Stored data
*** Begin section ***
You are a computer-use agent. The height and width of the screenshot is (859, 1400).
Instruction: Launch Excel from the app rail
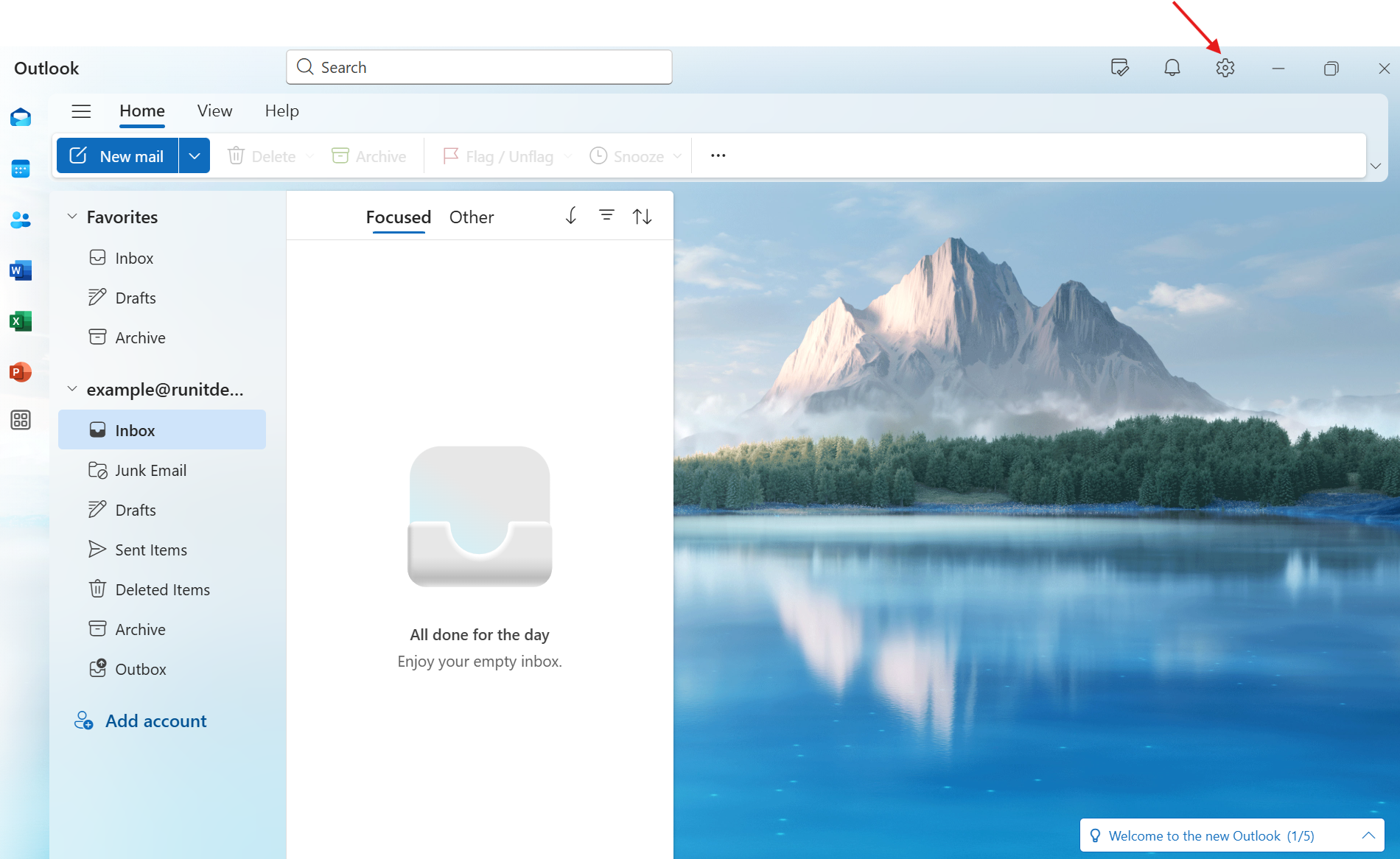pos(21,321)
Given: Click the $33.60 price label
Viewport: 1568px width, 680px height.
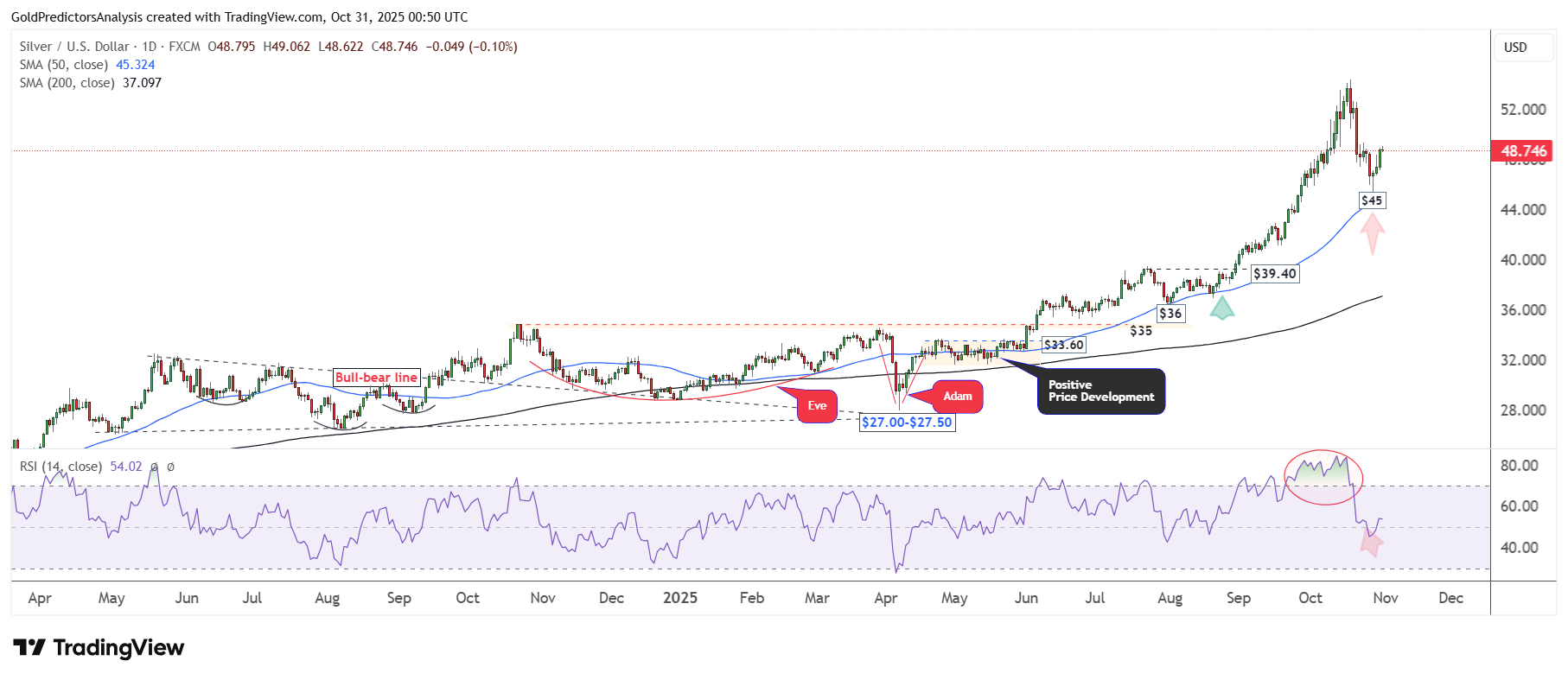Looking at the screenshot, I should (1063, 345).
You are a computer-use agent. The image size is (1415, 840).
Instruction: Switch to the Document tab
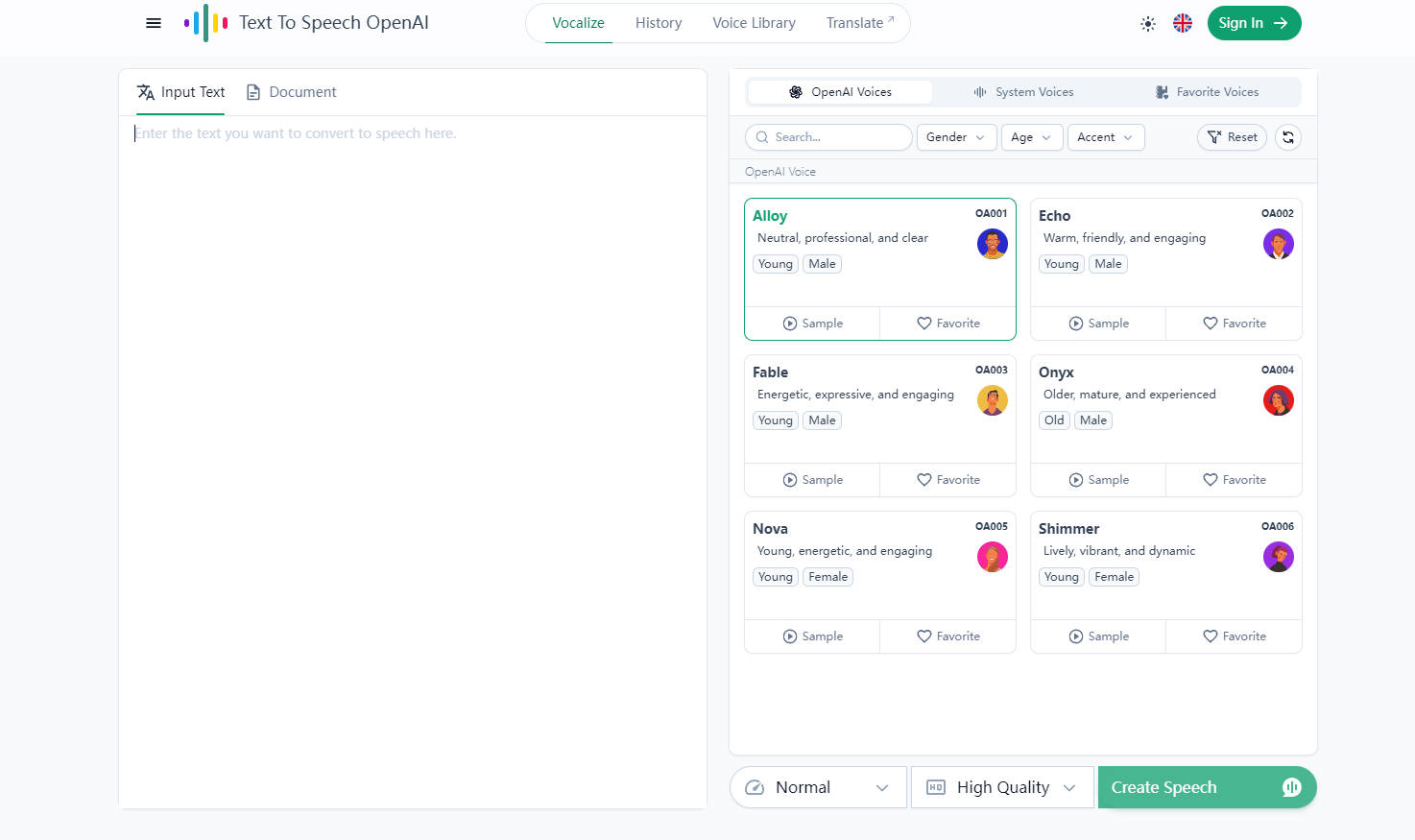click(291, 91)

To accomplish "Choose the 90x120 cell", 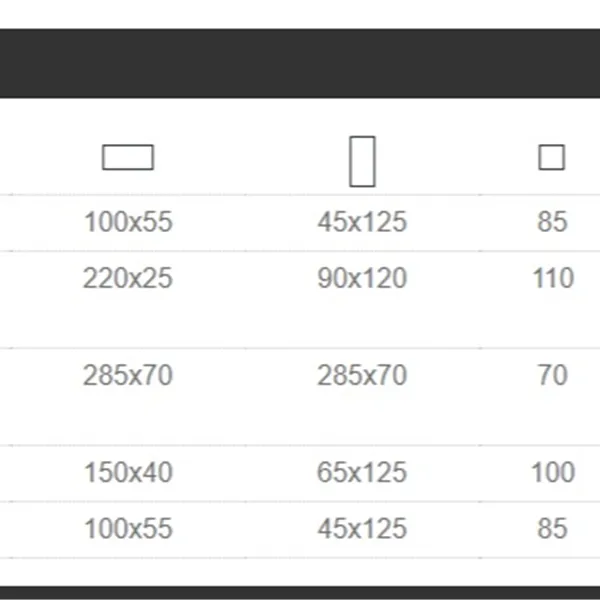I will pos(362,278).
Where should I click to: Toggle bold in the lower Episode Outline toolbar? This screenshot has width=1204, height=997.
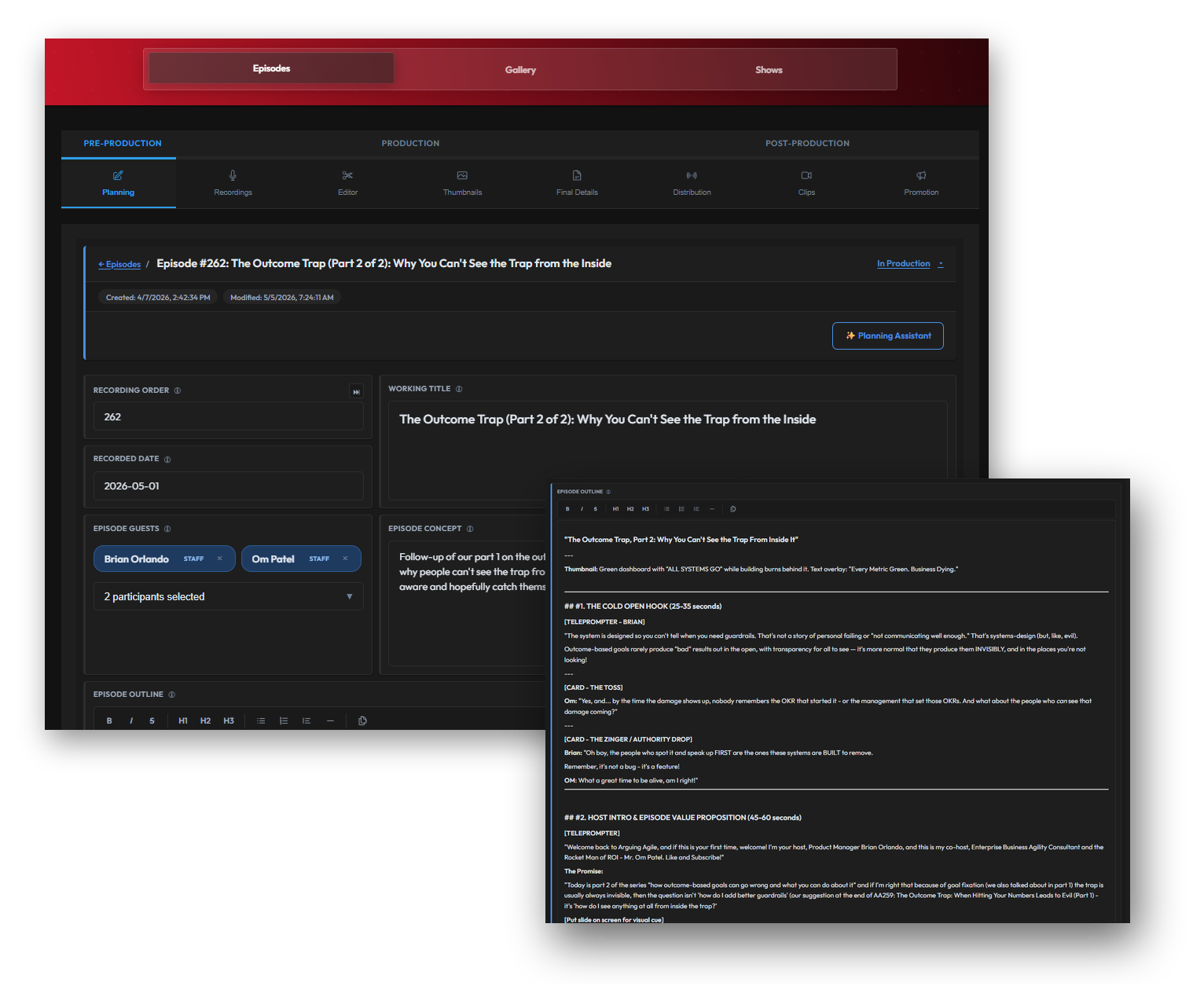point(109,720)
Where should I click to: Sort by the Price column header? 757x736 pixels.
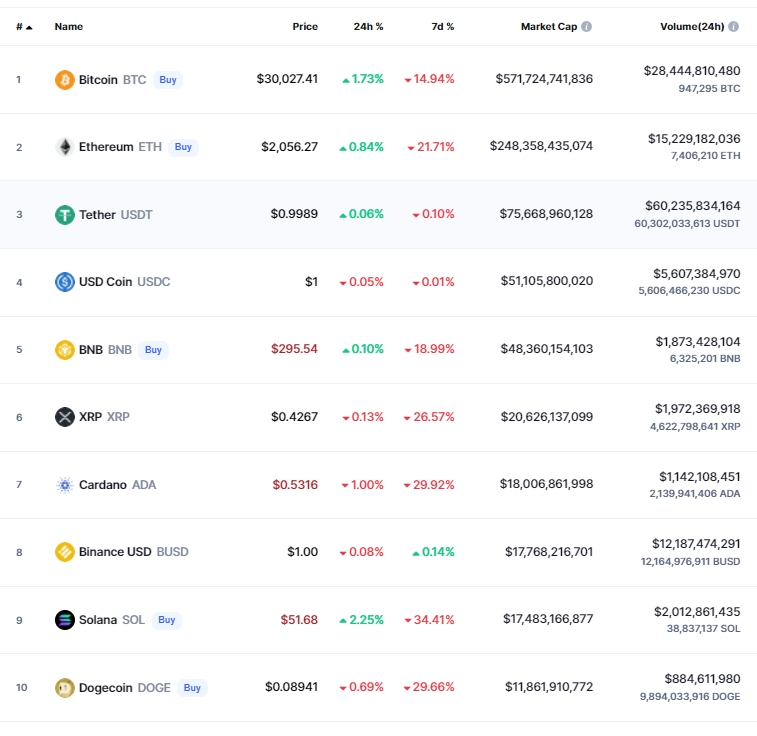point(305,27)
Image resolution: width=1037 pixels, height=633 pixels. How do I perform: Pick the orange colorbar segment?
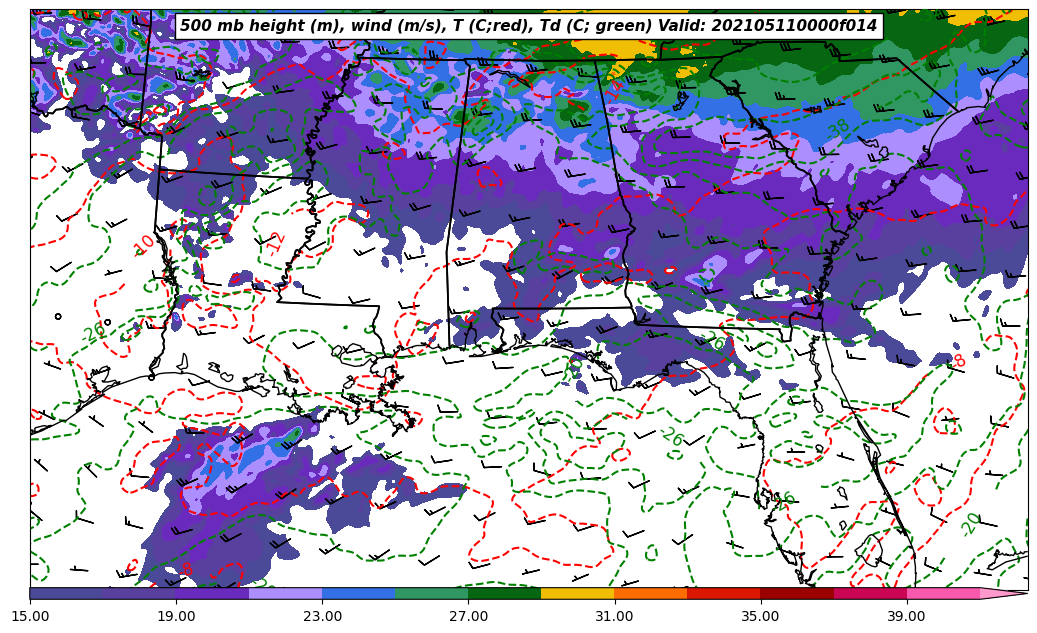650,593
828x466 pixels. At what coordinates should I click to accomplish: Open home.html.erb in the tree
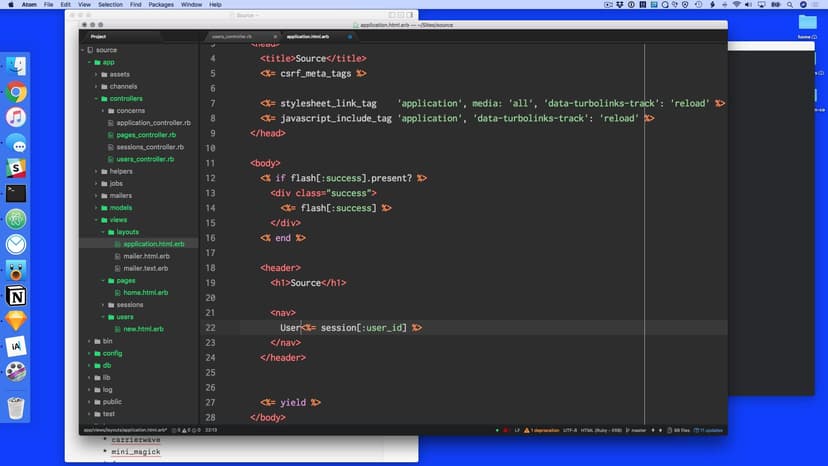(146, 292)
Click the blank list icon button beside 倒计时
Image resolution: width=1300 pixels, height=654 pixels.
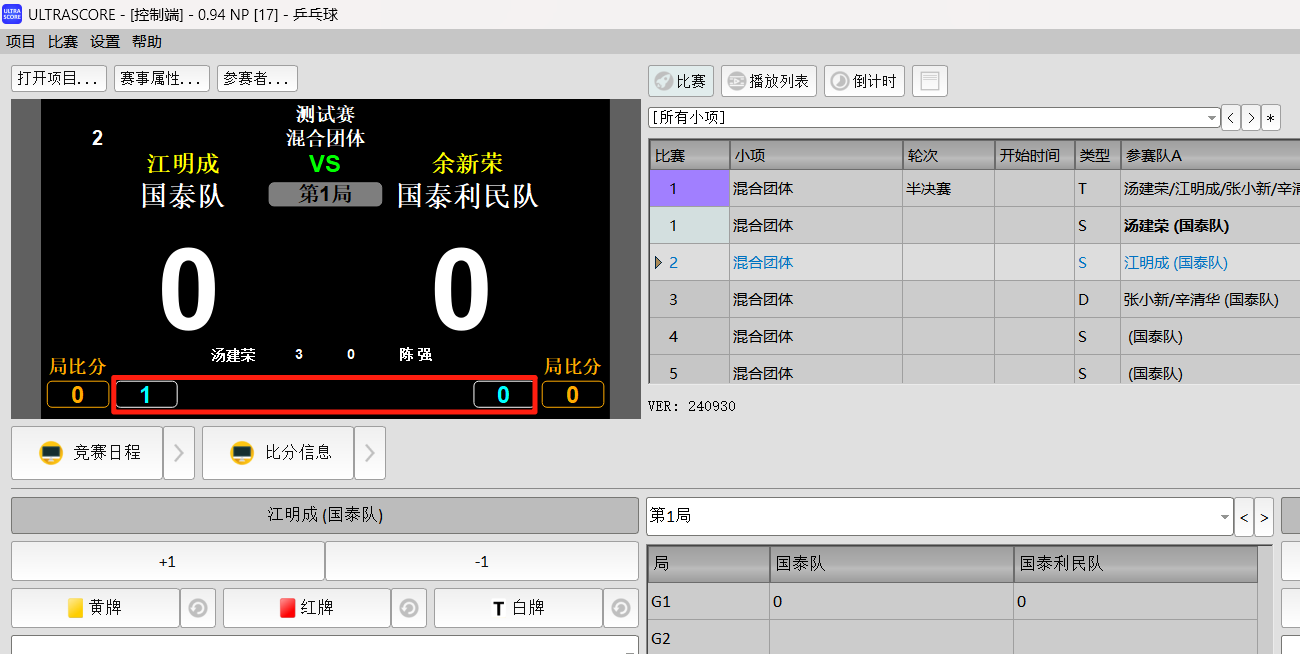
*** End section ***
Pictures are not part of the copy. Extract exactly the lines from the line containing "Where should I click to: Sort" through the final line of the entries above, both included.

Where should I click to: Sort by the Price column header? 757x736 pixels.
point(305,27)
Image resolution: width=1037 pixels, height=633 pixels. How do I perform: Pick the orange colorbar segment?
650,593
828x466 pixels. At what coordinates should I click to accomplish: Open home.html.erb in the tree
(146, 292)
Click the blank list icon button beside 倒计时
Image resolution: width=1300 pixels, height=654 pixels.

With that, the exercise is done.